A great collection of interviews by Eve Tushnet:
Mr. Brandkamp described the similar vulnerability and fear he experienced on the day in 1986 when, at age 21, he lost his first job, developed bronchitis and was evicted along with his mother: “We spent three days and three nights on the streets [of New York] wandering from donut shops to doorways to park benches. Our stuff was stolen while we were on a park bench trying to get some sleep. In my grandparents’ neighborhood, of all places—a very safe neighborhood—but no place is safe when you’re homeless.”
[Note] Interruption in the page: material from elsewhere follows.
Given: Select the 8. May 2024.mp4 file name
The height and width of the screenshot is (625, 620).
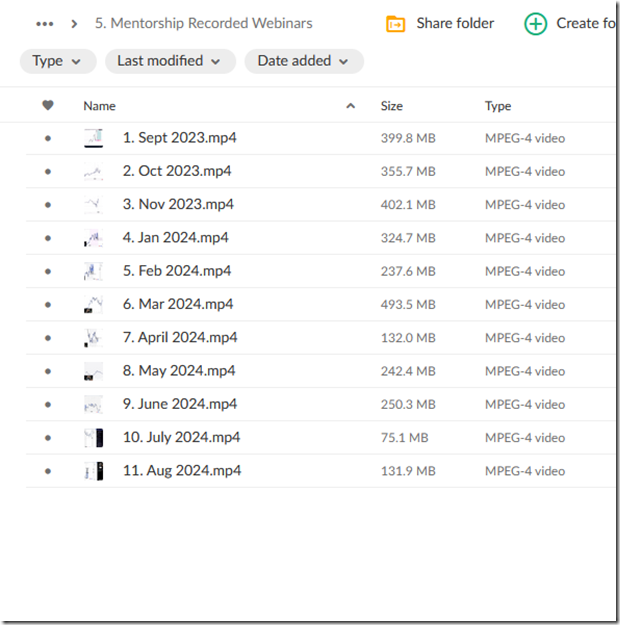Looking at the screenshot, I should click(179, 371).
And yet, he said, “What I thought was the worst day of my life ended up being the hand of God.” Life had been brutally hard for a long time: “We knew we were chronically poor. I ate three out of four weeks of the month, was chronically malnourished through my teen years. My mom dealt with a lot of mental health issues from my father’s abuse.” The shock of ending up on the streets made them cast around for help, and they found a Dutch Reformed church on Staten Island with an overflowing ministry to homeless people. Their shelter was so full that Mr. Brandkamp and his mother slept for several nights on chairs. But the people there saw him and his mother and didn’t judge them. “They saved our lives,” Mr. Brandkamp says. He became a Christian while homeless.
But that was the achievement of American conservatism in creating the freak show of Christianism that has now reached full flower in its prostitution to a sex predator like Donald Trump and a child molester like Roy Moore. Opposition to abortion took away the sins of the Right. Mockery of the least of these was, you know, a bit awkward and tasteless. But Limbaugh was a *conservative* and good Christians could chuckle along with these little foibles because of all the *good* he was doing in hating damn libruls who care about these losers.
I did that. I thought that. I went along with that. Me. Through my own most grievous fault.